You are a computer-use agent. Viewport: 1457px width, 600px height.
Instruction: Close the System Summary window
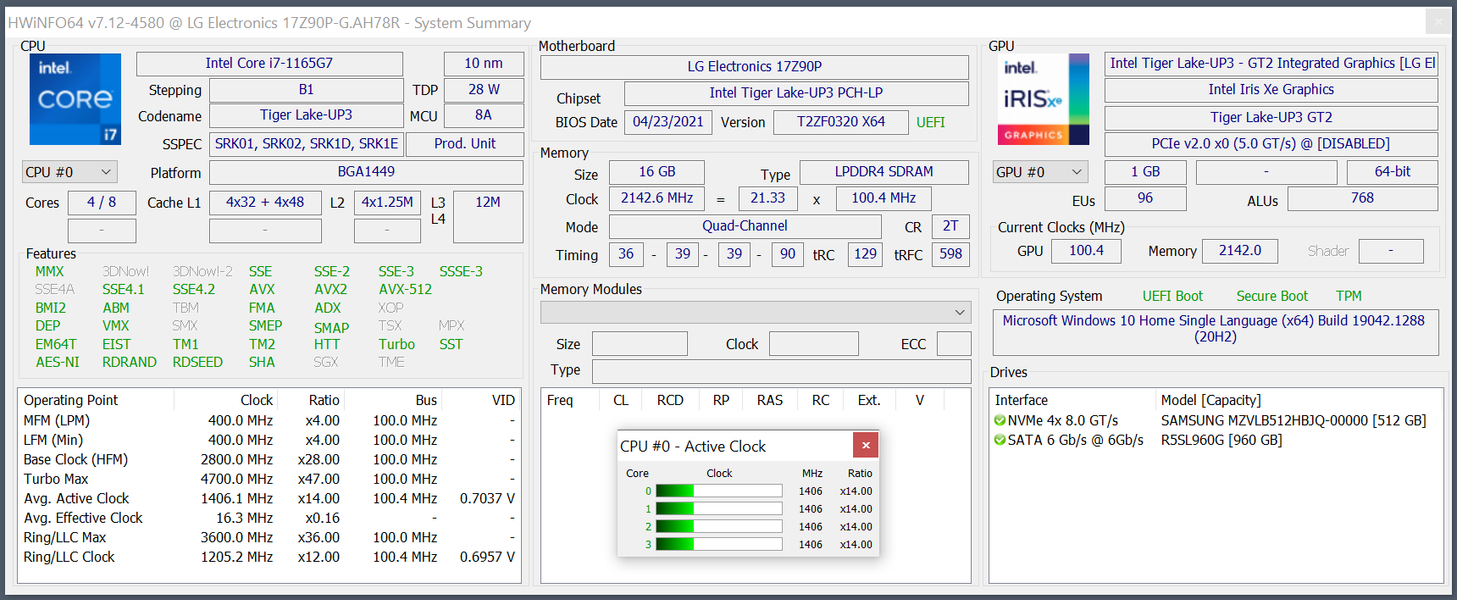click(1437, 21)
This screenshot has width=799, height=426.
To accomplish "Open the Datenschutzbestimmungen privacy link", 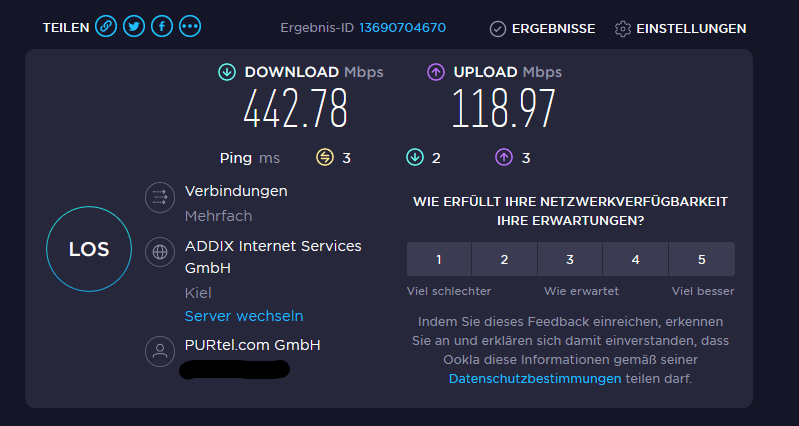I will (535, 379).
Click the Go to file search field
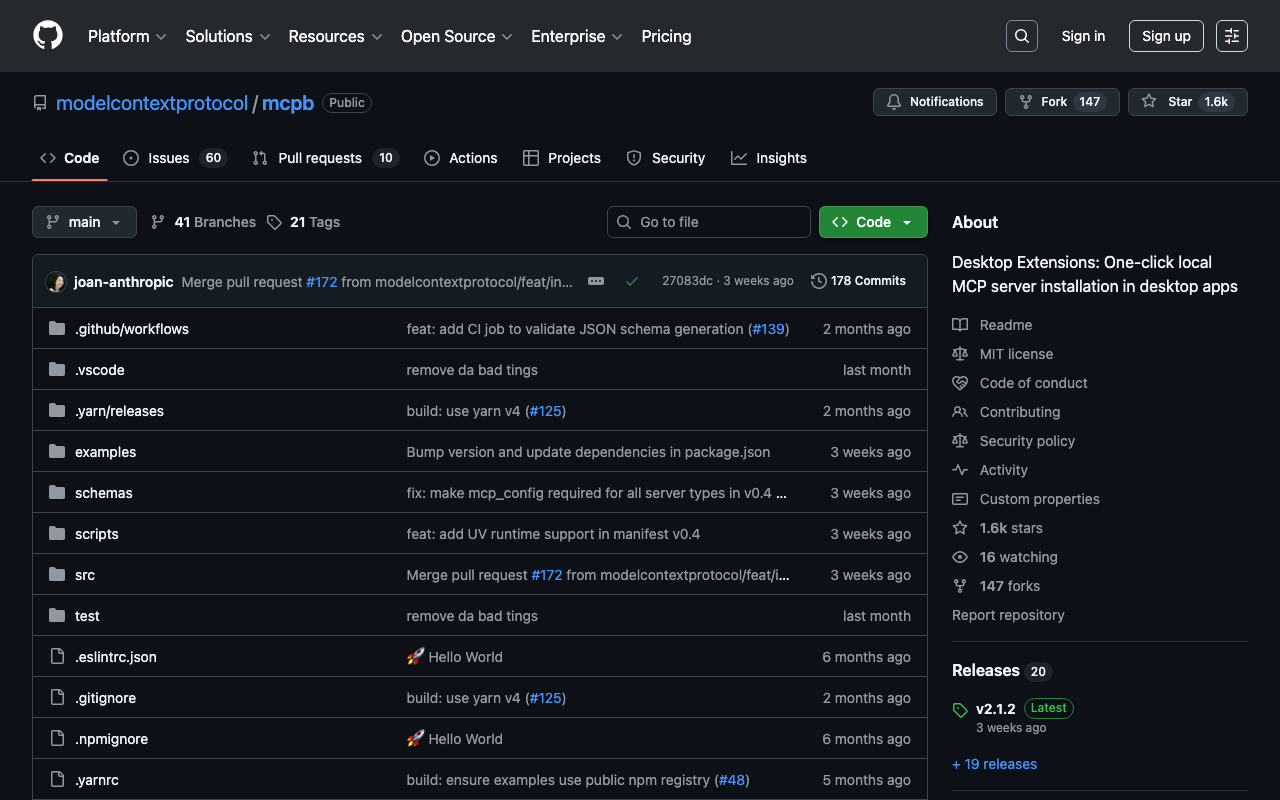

━━━━━━━━━━━━━━━━━━━━

Where a line of the data holds "height", show that line.

> [EXERCISE RESULT]:
You are a computer-use agent. Viewport: 1457px width, 600px height.
This screenshot has width=799, height=426.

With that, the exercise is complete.